Social Democrats: Radical alternative or capitalist status quo re-packaged?

By Harper Cleves

The Social Democrats have made a substantial effort to present themselves as the socially progressive alternative to business as usual politics. Their new leader, 33 year-old Holly Cairns has been posed as an antidote to the political status quo, and heralded as a Repeal activist. An early April poll shows that she is already the most popular party leader in Ireland and in some polls has doubled the support of the Social Democrats since her assumption of the leadership position. All of this paints a pretty, if indistinct, picture of what they offer. But who are the Social Democrats, and what sort of politics do they actually represent? 

Attacking the left 

The Social Democrats are rooted precisely in that ‘old style of politics’ they now seek to distance themselves from. Roisín Shorthall, one of the three co-founders, was formerly a junior minister in Enda Kenny’s government, which presided over a bank bailout and imposed further austerity measures on working-class people. In a television appearance on The Week in Politics in January 2011 she justified the Fine Gael / Labour coalition and dismissed the anticapitalist left as a ‘ragbag’ and misfits. 

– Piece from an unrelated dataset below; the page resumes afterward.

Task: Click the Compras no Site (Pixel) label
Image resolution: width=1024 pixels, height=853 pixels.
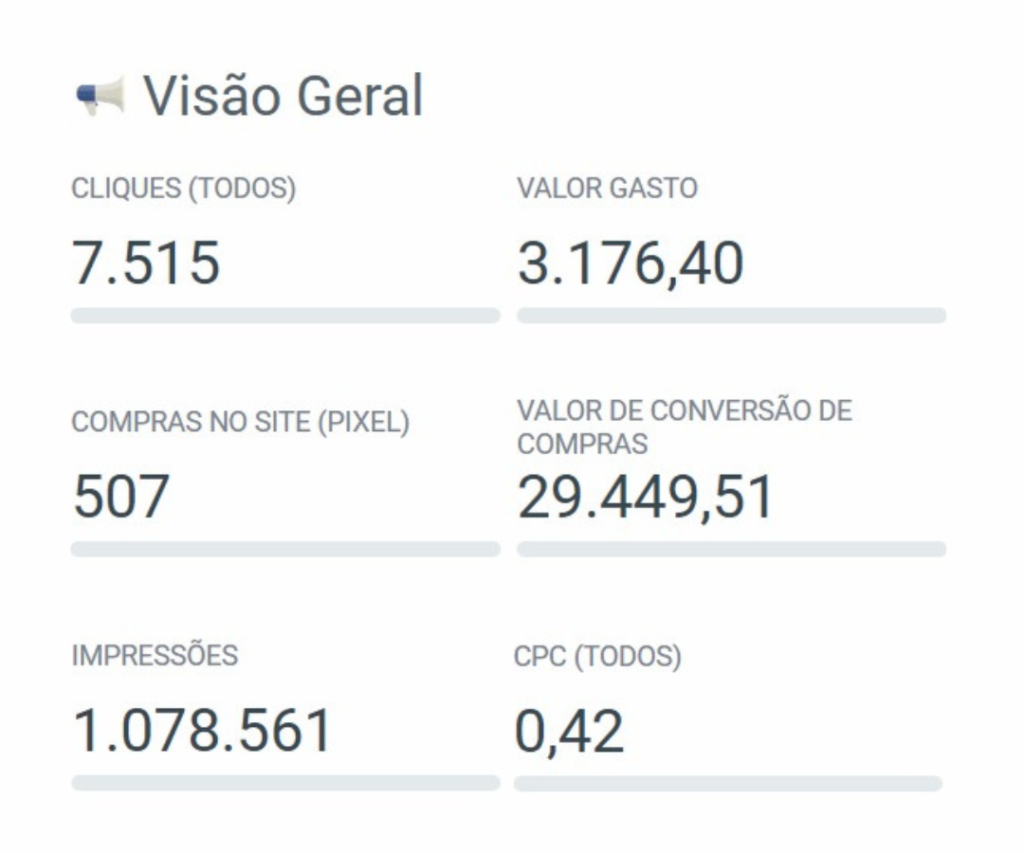Action: coord(240,423)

Holly Cairns in her first speech as party leader echoed this sentiment, warning of ‘the most extreme voices’ dominating. To most, this recalled the far right, but implicit in this warning was a distrust of the socialist left. For all of their veneer of social progress, the unwillingness of the Social Democrats to actually put forward left positions makes them indistinguishable from the old boys club politics of Ireland’s capitalist establishment they are publicly rejecting.

Undeserved reputation 

The vagueness of the Social Democrats allows them to maintain their unearned left-of-centre reputation. They don’t say much of consequence, and this is intentional. Let’s take for instance their founding mission to Repeal the 8th amendment. They never went beyond this most basic proposal. Like a Rorschach test, left and right-leaning supporters could glean what they wanted about what would replace the constitutional abortion ban onto this simple Repeal position because the Social Democrats didn’t clarify. In fact, it wasn’t until the Citizens’ Assembly put forward a pro-choice recommendation in 2017 that they ever supported pro-choice legislation. Their efforts now to reinvent themselves as the party of women’s liberation rings hollow.

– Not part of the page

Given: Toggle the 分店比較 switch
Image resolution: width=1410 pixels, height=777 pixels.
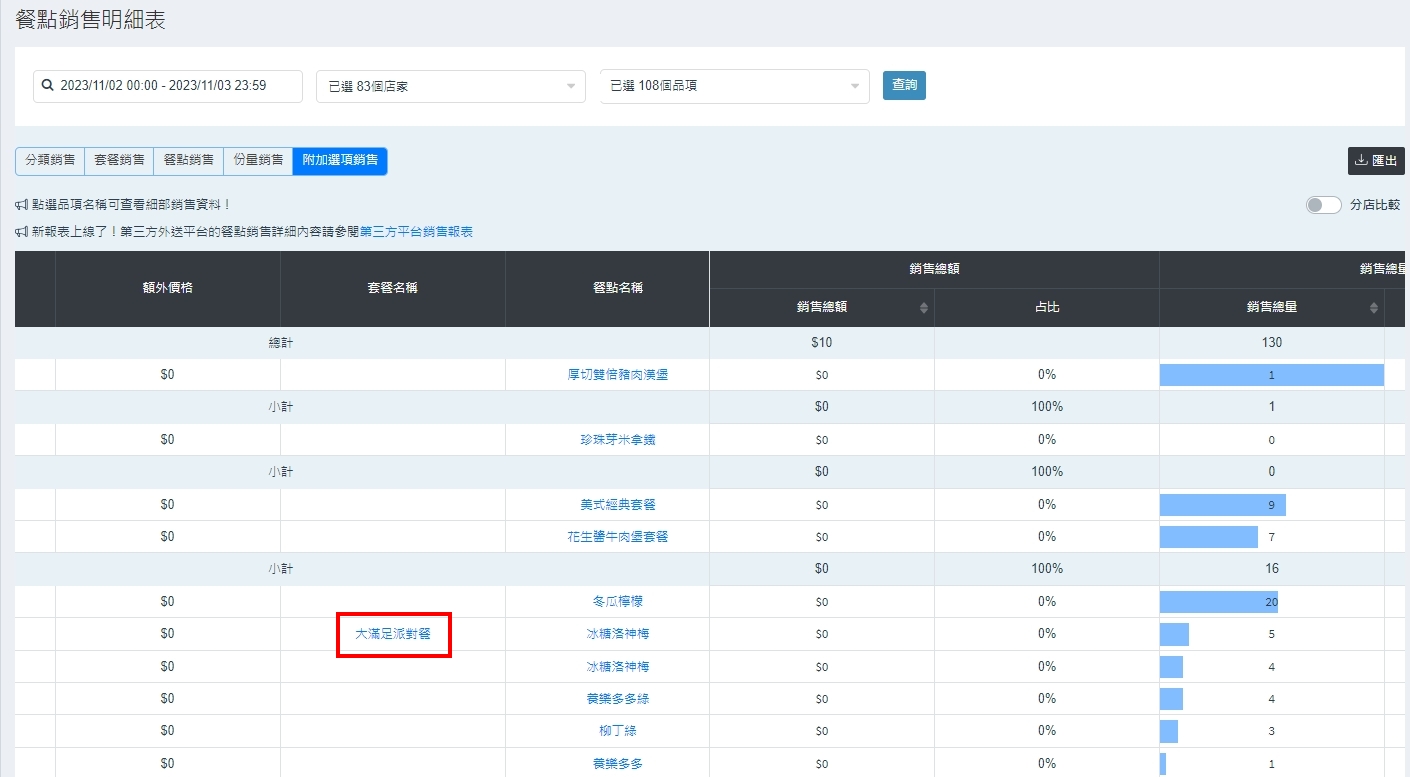Looking at the screenshot, I should pyautogui.click(x=1323, y=205).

This ambiguity continues today. The most looming fear when it comes to the future of young people is the climate crisis. It’s clear to millions that if capitalist profiteering and greed is allowed to continue, human existence itself is at risk. What do the Social Democrats propose in the face of climate catastrophe? “Active travel to schools;” “Reduce transport fares;” and “Give public transport greater priority in the National Development Plan.” They call for ‘no more privatisation’ but stop short of demanding that all transport in Ireland be brought back into public ownership, and that a free, reliable public transport system is established. It is the vanilla-like, anodyne politics of Labour and the Green Party repackaged. 

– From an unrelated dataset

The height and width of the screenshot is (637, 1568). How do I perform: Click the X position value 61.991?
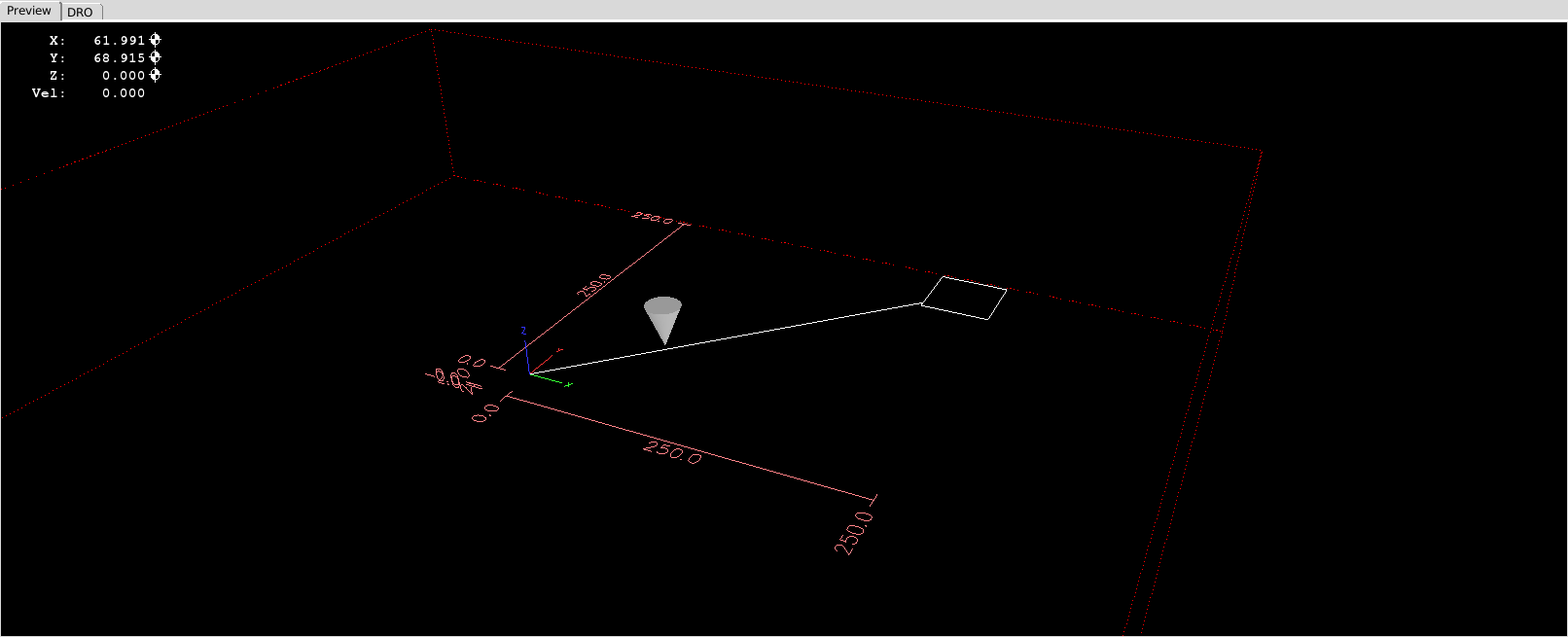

Radical socialist politics needed 

Even when it comes to the future of the planet, they demonstrate an unwillingness to put forward something definitive or in any way challenge the logic of capitalism. In order to tackle the climate crisis, and the housing crisis, the seizure of private assets and wealth for public need is absolutely essential. That means the major construction and energy companies must be nationalised under democratic workers’ and community control, which is the only way we can truly reduce emissions and to build homes for all. There is not even a whisper of such demands in the programme of the Social Democrats.

The milk toast approach of the Social Democrats, which accepts the logic of the market, is completely out of sync with the scale of the capitalist crisis. Modest reform that doesn’t tackle profiteering only offers a continuation of the same suffering we currently see on display. As Malcolm X said “A man who stands for nothing, falls for anything.” Vague assurances won’t do, the exploited, the oppressed and the planet need urgent anticapitalist action and socialist change. The scale of the multiple crises of capitalism calls for nothing less.